En Ukraine, selon l’article 90 de la Constitution de 1996, le président peut dissoudre la Rada suprême, si et seulement s’il existe une grave crise constitutionnelle : 1) dans un délai d’un mois, une coalition de groupes parlementaires n’a pas été formée conformément à l’article 83 de la présente Constitution ; 2) dans les soixante jours suivant la démission du Conseil des ministres de l’Ukraine, un nouveau Conseil des ministres de l’Ukraine n’a pas été formé ; 3) dans les trente jours d’une session régulière elle n’est pas parvenue à se réunir. Quant aux contraintes formelles en amont, la dissolution de la Rada suprême est prise par le président de l’Ukraine après consultation du président de la Rada, de ses adjoints et des chefs des groupes parlementaires de la Rada. La Rada suprême ne peut être dissoute dans l’année qui suit les élections ni dans les six derniers mois du mandat du président de l’Ukraine. Dans les faits, la Rada a été dissoute en mai 2019 par Volodymir Zelensky le lendemain de son élection à la présidence, avant le délai prévu par la Constitution constatant l’échec de la formation d’une coalition de groupes parlementaires et d’un nouveau Conseil des ministres – en dépit de l’opposition de plusieurs constitutionnalistes ukrainiens, la Cour constitutionnelle ukrainienne a jugé cette dissolution constitutionnelle, à une majorité de 11 juges contre 5[4].

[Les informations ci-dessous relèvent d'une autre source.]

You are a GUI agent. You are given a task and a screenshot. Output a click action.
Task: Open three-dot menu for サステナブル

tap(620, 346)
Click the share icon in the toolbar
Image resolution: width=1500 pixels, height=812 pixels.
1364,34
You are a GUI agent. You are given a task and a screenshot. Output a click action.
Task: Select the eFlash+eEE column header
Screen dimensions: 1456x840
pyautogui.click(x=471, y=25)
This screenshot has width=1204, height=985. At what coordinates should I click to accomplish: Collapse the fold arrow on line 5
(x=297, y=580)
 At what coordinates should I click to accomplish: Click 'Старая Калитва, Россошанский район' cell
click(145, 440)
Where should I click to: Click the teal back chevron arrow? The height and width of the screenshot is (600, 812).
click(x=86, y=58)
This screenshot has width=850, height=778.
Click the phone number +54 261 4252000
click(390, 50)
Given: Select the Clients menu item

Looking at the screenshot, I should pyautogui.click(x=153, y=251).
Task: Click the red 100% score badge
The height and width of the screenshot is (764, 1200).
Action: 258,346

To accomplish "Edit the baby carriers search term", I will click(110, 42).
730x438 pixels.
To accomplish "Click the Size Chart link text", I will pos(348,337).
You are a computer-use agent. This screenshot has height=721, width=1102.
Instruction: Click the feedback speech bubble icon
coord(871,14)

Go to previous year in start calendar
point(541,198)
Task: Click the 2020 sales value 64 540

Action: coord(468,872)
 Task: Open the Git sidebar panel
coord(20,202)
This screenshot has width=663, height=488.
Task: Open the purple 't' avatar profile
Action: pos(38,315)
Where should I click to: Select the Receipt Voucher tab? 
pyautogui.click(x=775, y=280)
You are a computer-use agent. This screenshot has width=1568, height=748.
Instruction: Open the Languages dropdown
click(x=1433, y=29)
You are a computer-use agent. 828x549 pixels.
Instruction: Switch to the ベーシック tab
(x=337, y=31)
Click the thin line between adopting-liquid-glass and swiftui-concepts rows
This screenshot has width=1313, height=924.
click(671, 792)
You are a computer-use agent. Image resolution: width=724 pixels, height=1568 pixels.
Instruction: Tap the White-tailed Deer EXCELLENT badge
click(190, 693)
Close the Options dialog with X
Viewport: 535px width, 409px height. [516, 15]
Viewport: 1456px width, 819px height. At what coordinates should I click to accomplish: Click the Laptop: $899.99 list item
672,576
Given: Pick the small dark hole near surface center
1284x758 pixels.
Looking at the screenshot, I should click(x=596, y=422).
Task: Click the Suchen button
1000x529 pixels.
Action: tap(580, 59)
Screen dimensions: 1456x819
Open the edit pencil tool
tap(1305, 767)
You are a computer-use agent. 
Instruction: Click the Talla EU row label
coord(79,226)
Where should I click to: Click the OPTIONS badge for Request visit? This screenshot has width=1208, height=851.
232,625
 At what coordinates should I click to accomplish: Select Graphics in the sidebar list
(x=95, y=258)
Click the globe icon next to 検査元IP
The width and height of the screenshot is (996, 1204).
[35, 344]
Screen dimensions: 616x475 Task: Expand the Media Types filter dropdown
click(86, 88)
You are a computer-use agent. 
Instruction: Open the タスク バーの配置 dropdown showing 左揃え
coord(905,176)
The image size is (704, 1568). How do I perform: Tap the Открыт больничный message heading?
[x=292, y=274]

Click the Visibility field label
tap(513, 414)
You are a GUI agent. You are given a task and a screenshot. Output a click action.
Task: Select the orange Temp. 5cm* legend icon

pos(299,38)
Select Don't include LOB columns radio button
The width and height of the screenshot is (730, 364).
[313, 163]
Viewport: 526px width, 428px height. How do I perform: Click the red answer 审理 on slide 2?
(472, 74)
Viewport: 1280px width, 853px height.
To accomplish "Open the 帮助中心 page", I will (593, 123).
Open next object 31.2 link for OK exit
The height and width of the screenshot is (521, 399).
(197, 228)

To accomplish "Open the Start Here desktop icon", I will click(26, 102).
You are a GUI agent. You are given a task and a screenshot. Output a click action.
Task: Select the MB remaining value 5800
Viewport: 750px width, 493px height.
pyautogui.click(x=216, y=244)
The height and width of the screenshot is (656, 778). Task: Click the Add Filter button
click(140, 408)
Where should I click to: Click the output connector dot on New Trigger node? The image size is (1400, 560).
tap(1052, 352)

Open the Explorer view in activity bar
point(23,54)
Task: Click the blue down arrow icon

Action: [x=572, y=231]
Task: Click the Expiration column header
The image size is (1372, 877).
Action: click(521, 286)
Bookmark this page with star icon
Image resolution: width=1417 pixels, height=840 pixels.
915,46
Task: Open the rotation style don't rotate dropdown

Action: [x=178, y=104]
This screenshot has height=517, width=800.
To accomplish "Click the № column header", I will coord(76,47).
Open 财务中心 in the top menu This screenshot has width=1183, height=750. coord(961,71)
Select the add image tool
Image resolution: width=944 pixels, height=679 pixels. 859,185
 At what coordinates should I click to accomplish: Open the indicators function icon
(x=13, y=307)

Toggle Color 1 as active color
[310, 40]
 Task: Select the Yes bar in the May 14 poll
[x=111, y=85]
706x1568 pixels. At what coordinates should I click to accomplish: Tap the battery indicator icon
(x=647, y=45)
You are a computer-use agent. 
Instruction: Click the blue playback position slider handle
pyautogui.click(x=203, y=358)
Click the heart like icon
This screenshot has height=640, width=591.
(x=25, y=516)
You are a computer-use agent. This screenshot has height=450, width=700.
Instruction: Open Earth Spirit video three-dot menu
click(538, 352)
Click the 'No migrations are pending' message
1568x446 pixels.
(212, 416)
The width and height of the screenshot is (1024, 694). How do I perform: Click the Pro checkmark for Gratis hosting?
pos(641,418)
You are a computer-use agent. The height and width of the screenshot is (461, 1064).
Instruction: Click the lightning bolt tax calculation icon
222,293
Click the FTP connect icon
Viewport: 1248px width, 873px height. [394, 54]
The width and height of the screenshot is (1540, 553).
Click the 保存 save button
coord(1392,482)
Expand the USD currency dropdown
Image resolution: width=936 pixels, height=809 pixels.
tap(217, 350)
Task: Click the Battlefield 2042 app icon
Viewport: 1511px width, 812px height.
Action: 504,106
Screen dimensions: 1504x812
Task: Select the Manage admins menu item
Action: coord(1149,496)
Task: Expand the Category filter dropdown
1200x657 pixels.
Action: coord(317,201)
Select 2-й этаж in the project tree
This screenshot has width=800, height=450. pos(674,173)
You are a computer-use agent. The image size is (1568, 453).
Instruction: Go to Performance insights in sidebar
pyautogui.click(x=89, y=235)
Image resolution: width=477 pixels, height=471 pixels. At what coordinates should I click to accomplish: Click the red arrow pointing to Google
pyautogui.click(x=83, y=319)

En Roumanie, selon l’article 89 de la Constitution de 1991, le président ne peut dissoudre la Chambre basse qu’en cas de crise politique. La dissolution n’est permise que si « aucun vote de confiance n’a été obtenu pour la formation du gouvernement dans les 60 jours de la première tentative, mais seulement après le rejet d’au moins deux demandes d’investiture ». En ce qui concerne les limites temporelles, le « Parlement peut être dissous seulement une fois par an », et ne « peut pas être dissous durant les derniers six mois du mandat du Président ». Quant aux consultations en amont, il s’agit des mêmes que pour l’Ukraine. Le président peut dissoudre, seulement « après avoir consulté les présidents des deux chambres et les leaders des groupes parlementaires ». Dans les faits, le président roumain n’a jamais exercé ce pouvoir, même au plus fort de la crise constitutionnelle de 2012 opposant les deux têtes de l’exécutif sur l’interprétation des pouvoirs de chacun[5].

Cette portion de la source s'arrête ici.